The official TPC-C test has a fixed number of users per warehouse and uses keying and thinking time so that the workload generated by each user is not intensive. However most people use HammerDB with keying and thinking time disabled and therefore each virtual user can approximately drive the CPU resources of one CPU core on the database server. Therefore the relationship between virtual users, warehouses and cores can be seen, you need considerably fewer virtual users and warehouses to drive a system to maximum throughput than the official test.
Additionally it is important to understand the workload. By default each virtual user has the concept of a home warehouses where approximately 90% of its workload will take place. With HammerDB this home warehouse is chosen at random at the start of the test and remains fixed. For example it can then be understood that if you configure a schema with 1000 warehouses and run a test with 10 virtual users by default most of the workload will be concentrated upon 10 warehouses. (It is important to note the “by default” clause here as there are exceptions to change this behaviour if desired). Also with the home warehouse chosen at random it should be clear that number of warehouses should be configured so that when the maximum number of virtual users that you will run are configured there is a good chance that the selection of a home warehouse at random will be evenly distributed across the available warehouses with one or possibly 2 virtual users selecting the same home warehouse at random but not more.
As an example configuring a 10 warehouse schema and running 100 virtual users against this schema would be an error in configuration as it would be expected for 10 virtual users or more to select the same warehouse. Doing this would mean that the workload would spend considerably more time in lock contention and would not produce valid results. Typically an option of 4 to 5 warehouses per virtual user would be a minimum value to ensure an even distribution of virtual users to warehouse. Therefore for the 100 virtual users 400 to 500 warehouses should be a minimum to be configured. As noted configuring more should not have a major impact on results as depending on the number of virtual users used in the test most the warehouses will be idle (and ideally most of the warehouses you are using will be cached in memory in your buffer cache so the I/O to the data area is minimal).
As one virtual user can drive most of the capacity of one CPU core the actual value for the number of warehouses you choose will depend upon the number of cores per socket. Note that if using CPUs with Hyper-Threading allow for additional CPU capacity, so size as if there were 35% more physical cores. Also depending on your chosen database some database software will not scale to fully utilise all cores, see the best practice guides for guidance on your chosen database. If CPU utilisation is limited then you will need fewer warehouses configured and virtual users for the test.

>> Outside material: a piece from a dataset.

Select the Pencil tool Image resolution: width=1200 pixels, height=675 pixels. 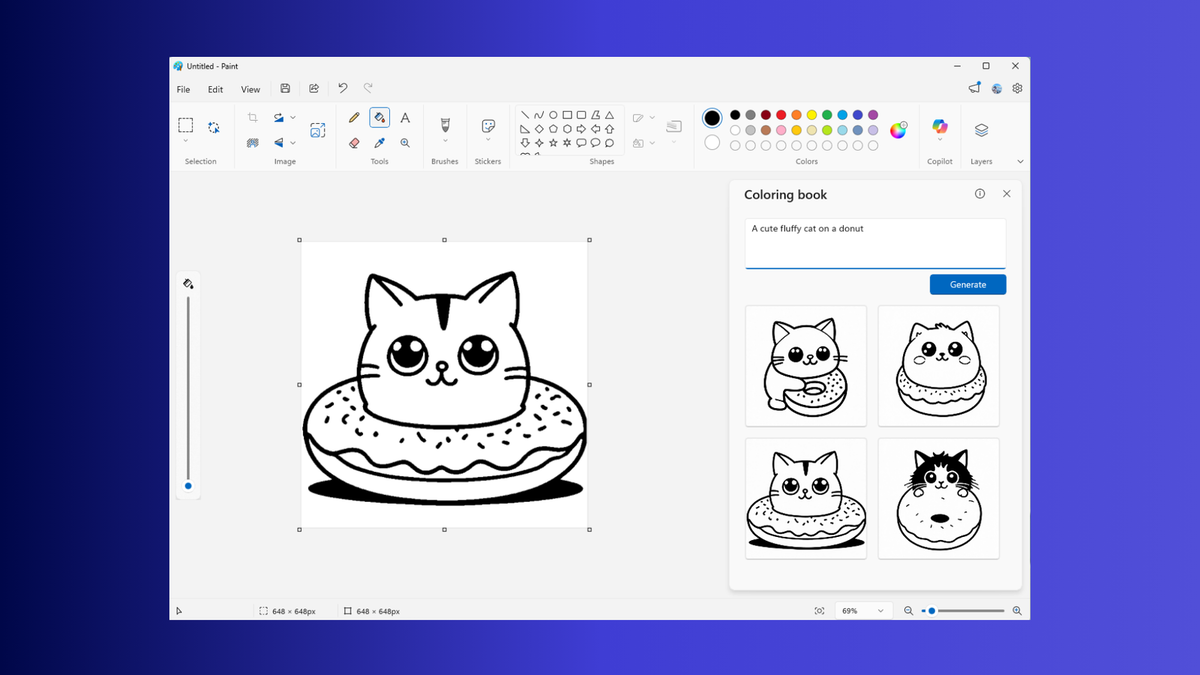[354, 117]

It should also be clear that there is no completely accurate one-size-fits-all type guidance for warehouse sizing as different databases will scale differently and some may need more warehouses and virtual users than others to reach peak performance. A common error is to size many thousands of warehouses and virtual users with the aim of reaching high performance but instead resulting in high levels of contention and low performance. Even for highly scalable databases on large systems upper limits for tests without keying and thinking time are in the region of 2000 warehouses for up to 500 virtual users for maximum performance.
The exceptions to these guidelines are given in the section Advanced Driver Script Options in the following Chapter namely the Use All Warehouses and Event Driven Scaling options. For advanced users these options enable increasing the amount of data area I/O and running more Virtual Users less intensively with keying and thinking time respectively.